Hi there!
I am working with a custom dataset that has 1) multiple sequences, 2) each sequence is of different length, 3) at time step x for any sequence, we have a dictionary containing ‘field1’ ‘field2’ … Note that each data point contains multiple images and other different types of information, so we’d prefer to keep using dictionary.
I wrote a custom dataset, returning seq_len x dictionaries.
Now I need to write a collate_fn that combines all my data for the DataLoader.
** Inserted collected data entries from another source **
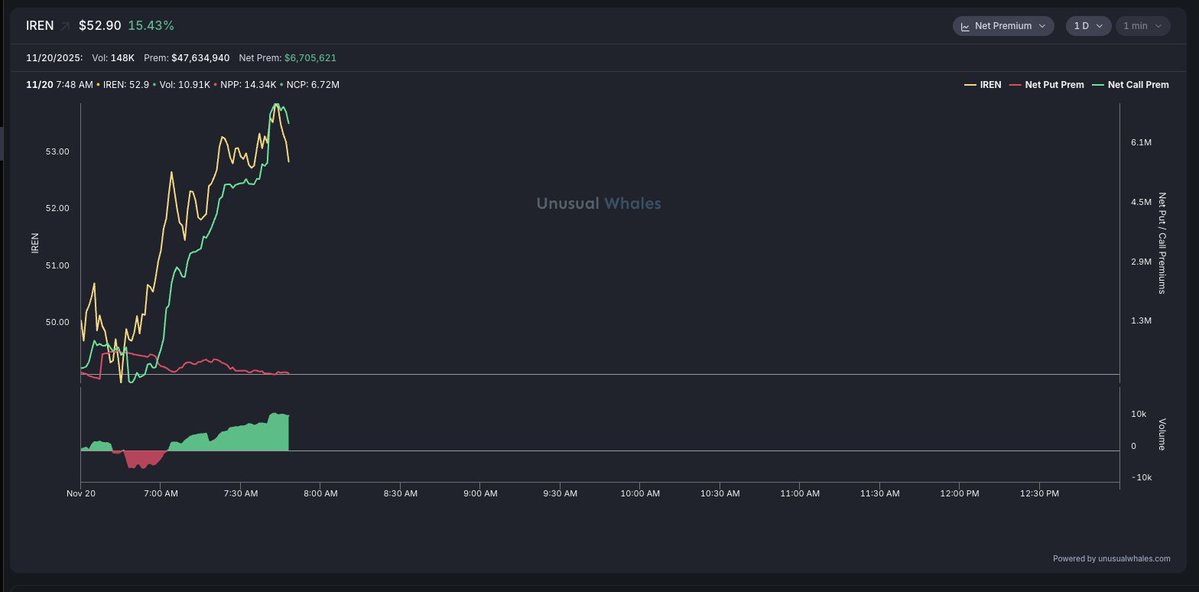
Task: Click the 10:00 AM time axis label
Action: [639, 493]
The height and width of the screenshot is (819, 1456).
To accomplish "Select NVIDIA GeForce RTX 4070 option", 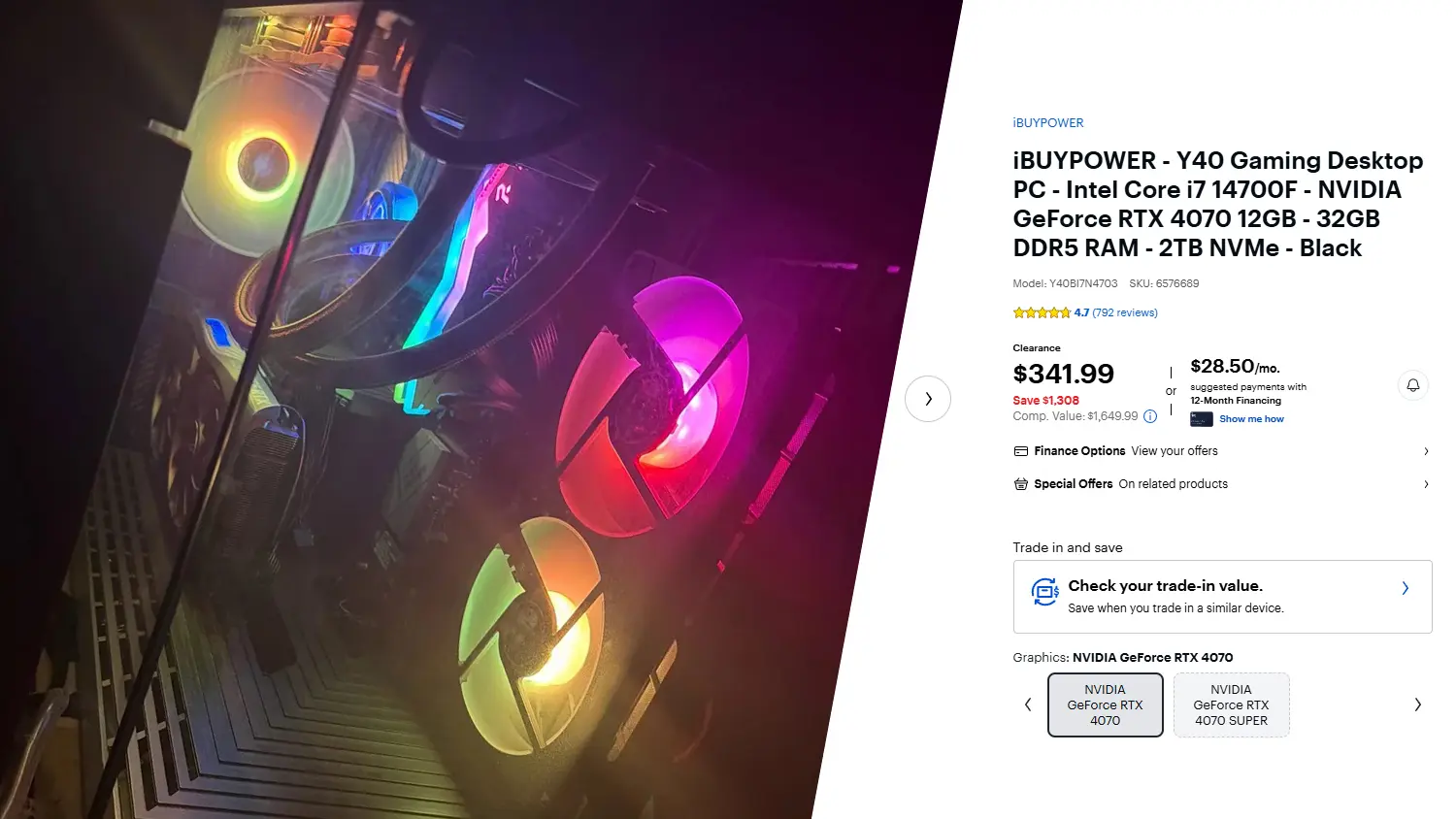I will coord(1106,705).
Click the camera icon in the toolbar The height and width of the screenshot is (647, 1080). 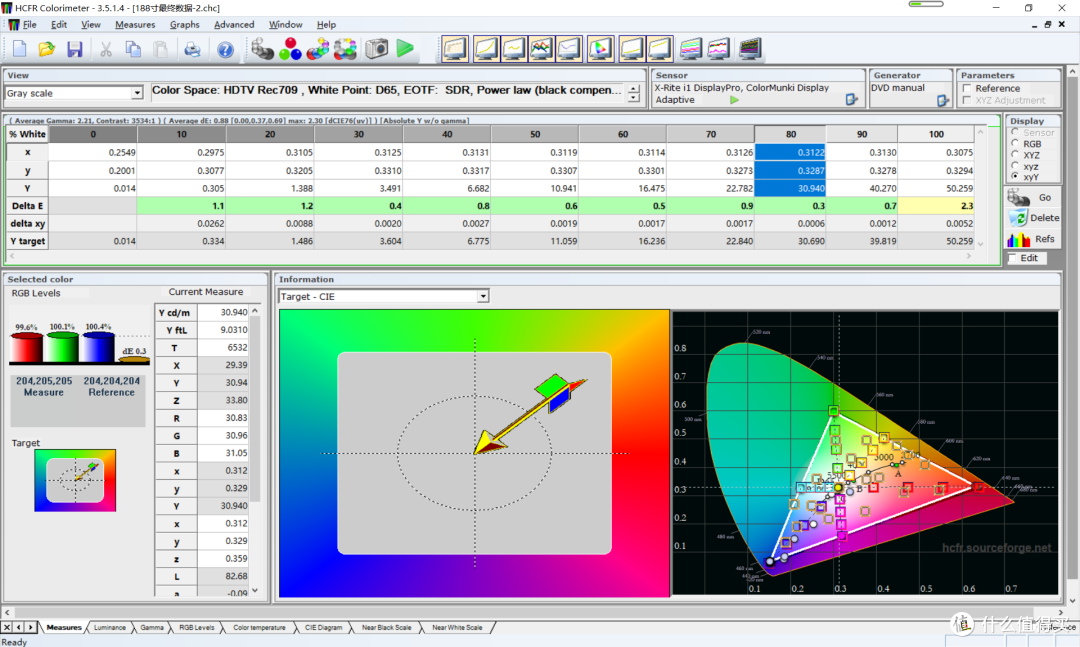click(x=376, y=48)
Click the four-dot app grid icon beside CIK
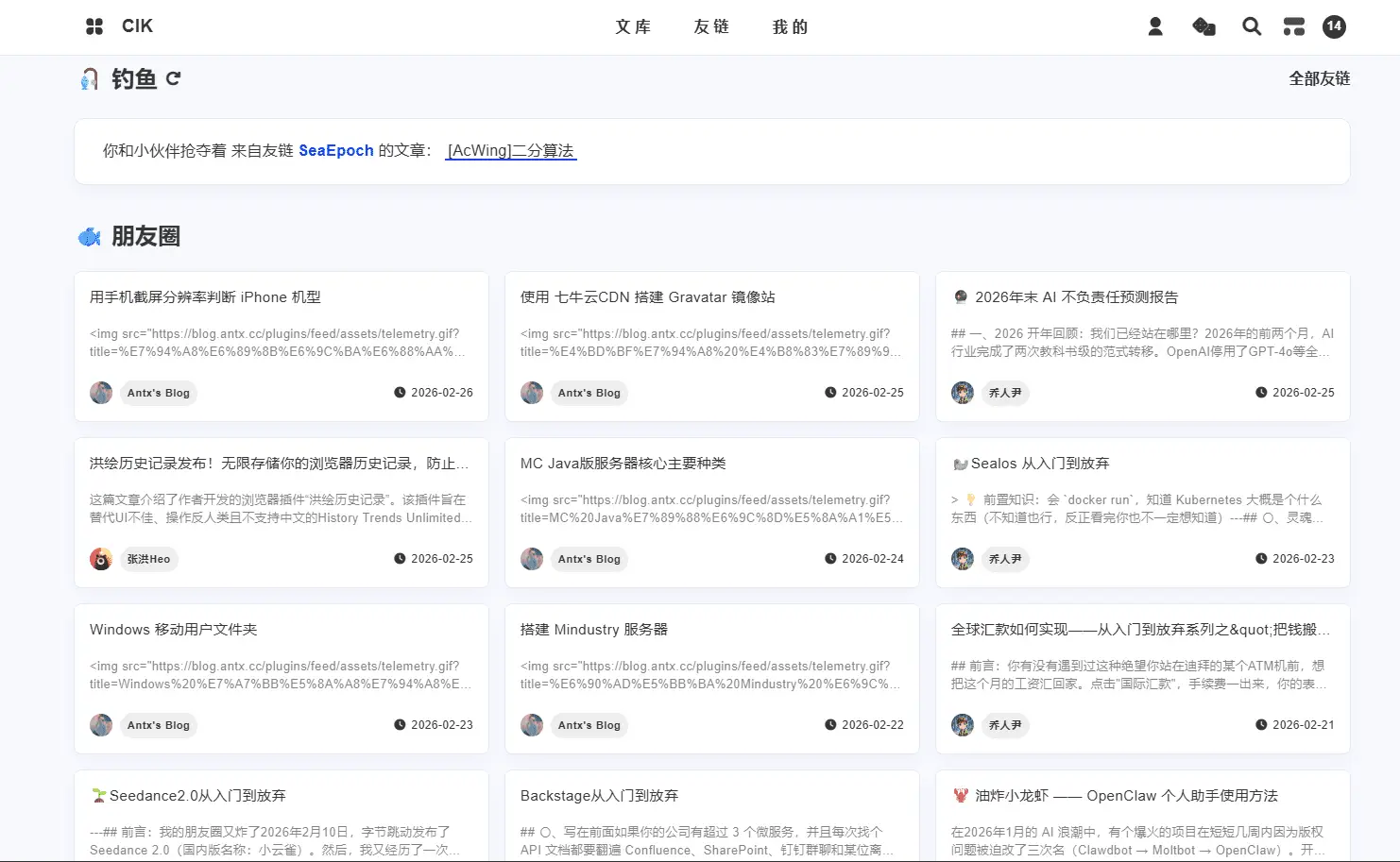The height and width of the screenshot is (862, 1400). tap(94, 26)
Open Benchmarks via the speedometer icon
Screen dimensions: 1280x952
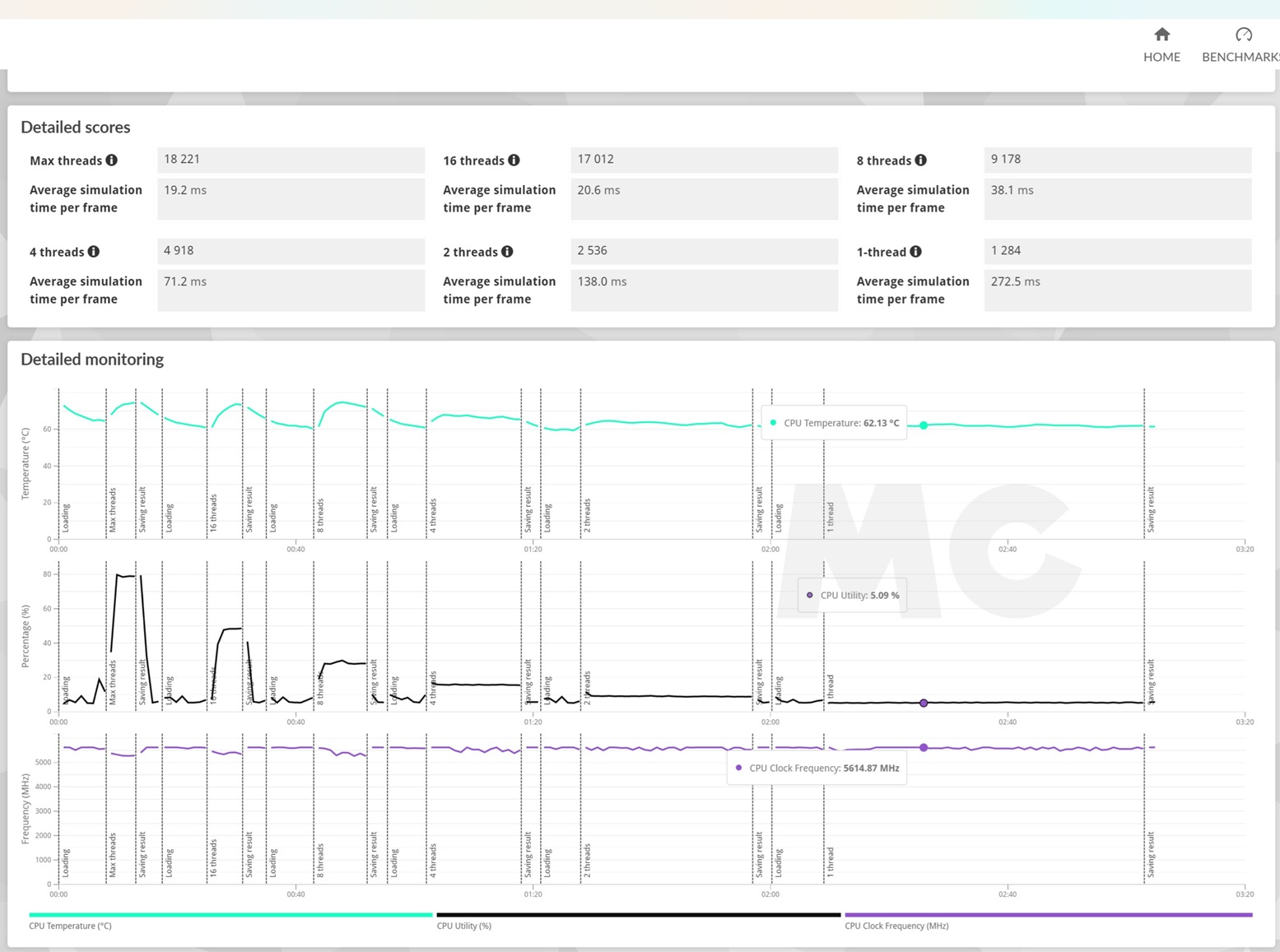[1243, 35]
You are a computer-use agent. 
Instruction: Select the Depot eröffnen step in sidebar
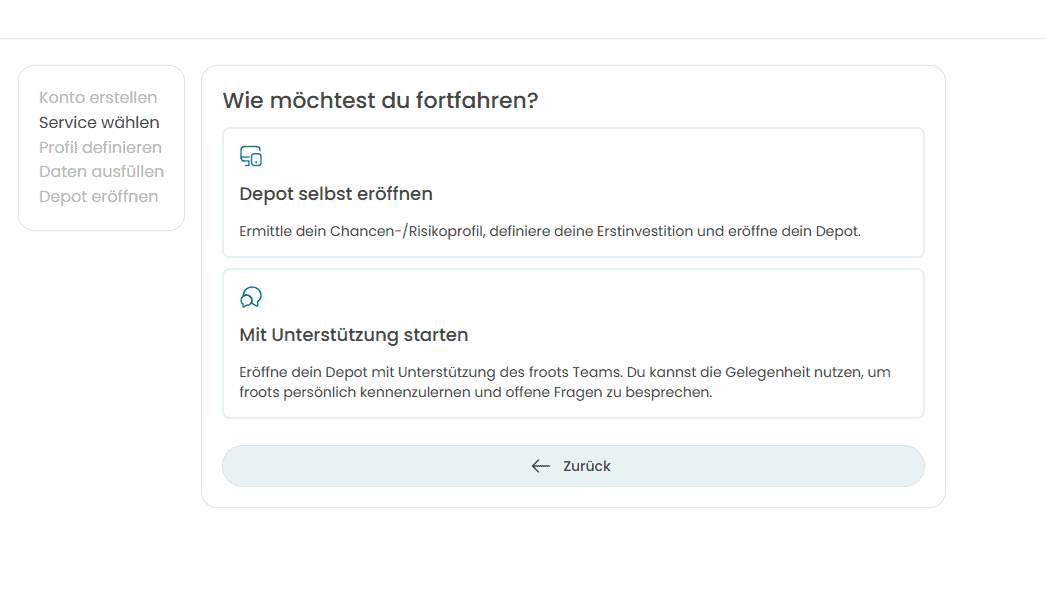click(98, 197)

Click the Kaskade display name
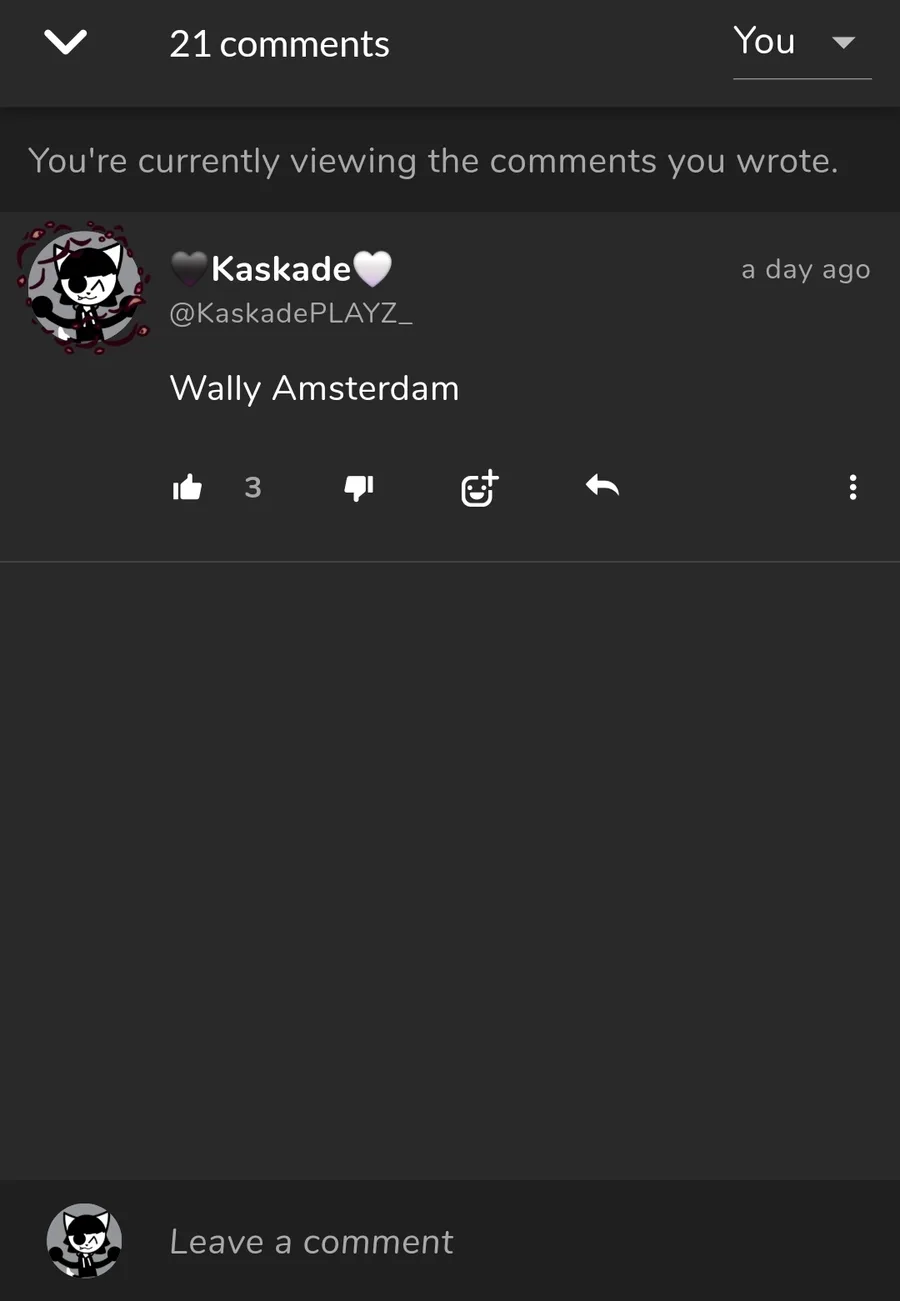click(x=281, y=268)
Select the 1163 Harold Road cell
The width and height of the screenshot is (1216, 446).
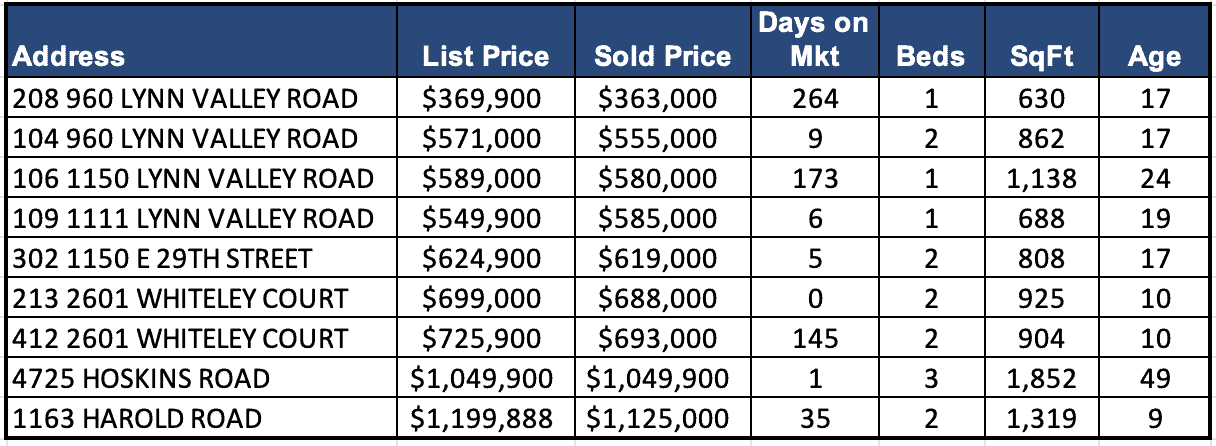(x=135, y=419)
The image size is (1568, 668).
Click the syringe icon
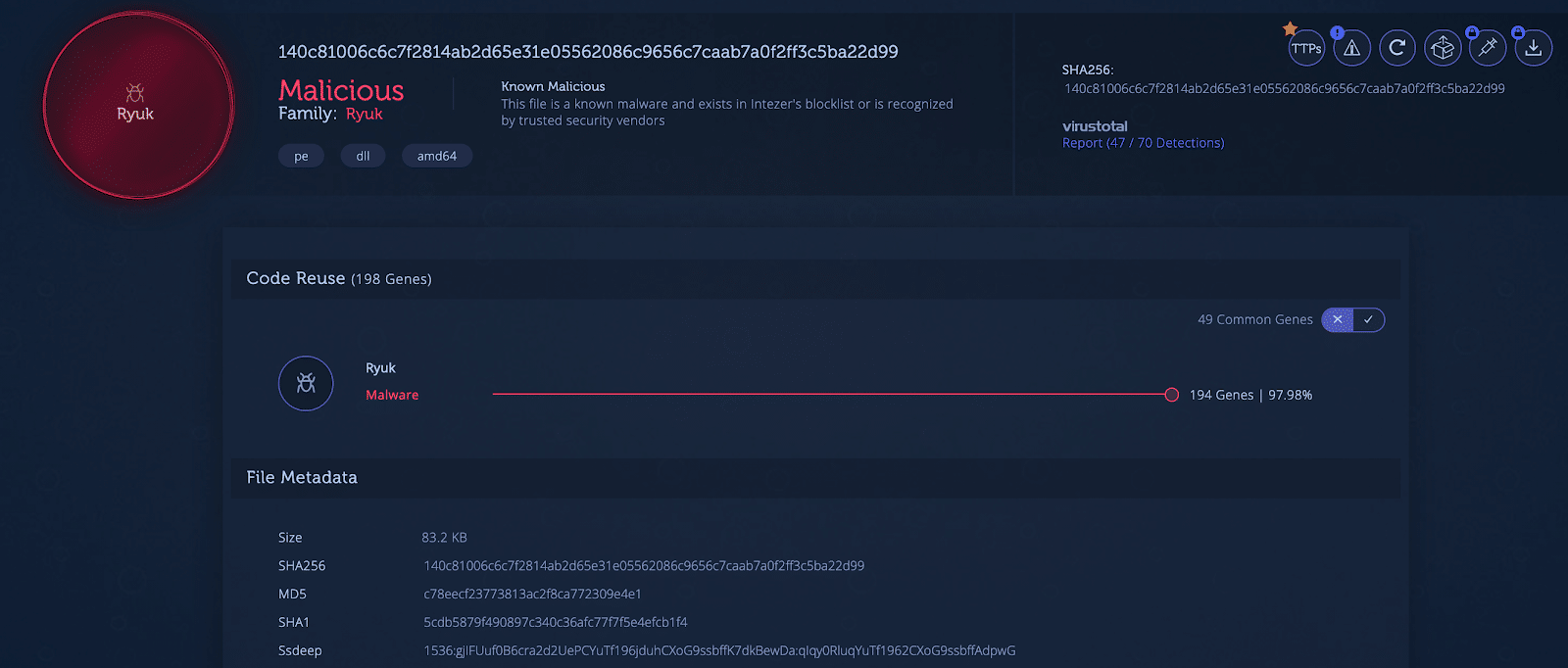click(x=1488, y=48)
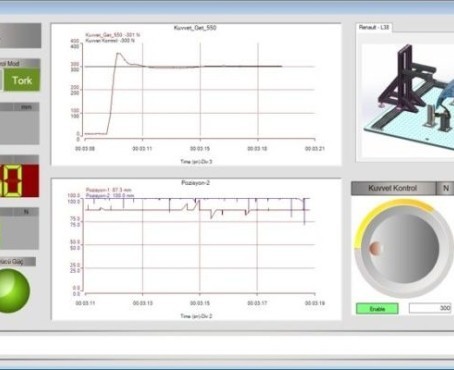
Task: Click the orange ball on the knob
Action: 375,249
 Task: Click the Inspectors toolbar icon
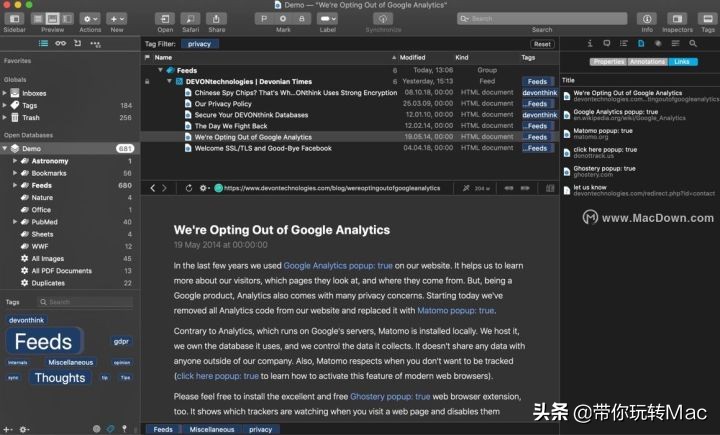677,18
I know how to write it brutally : ) as follows:
def misc_seq_len_collate_fn(batch):
# This is not the most efficient way but well dict
# Input: batch containing BATCH_SIZE x seq_len x dictionary
# Output: seq_len x dictionary, each key in dict: BATCH_SIZE x D
# add a "mask" to dictionary
batch_size = len(batch)
sample_lens = [len(x) for x in batch]
max_len = max(sample_lens)
# create mask
lengths = torch.tensor(sample_lens)
tmp = torch.arange(max_len).long().expand(batch_size, max_len)
lengths = lengths.unsqueeze(1).expand_as(tmp)
mask = (tmp < lengths).t() # seq_len * batch_size
# create filler
dict_keys = batch[0][0].keys()
dummy_tensor = {k : torch.as_tensor(batch[0][0][k]) for k in dict_keys}
res = []
for i in range(max_len):
a_dict = {'mask' : mask[i]}
for k in dict_keys:
a_list = ([torch.as_tensor(b[i][k]) if i < len(b)
else torch.zeros_like(dummy_tensor[k]) for b in batch])
a_dict[k] = torch.stack(a_list, dim=0)
res.append(a_dict)
return res
The collate function works but I am curious to see if anyone might point me to something maybe more efficient?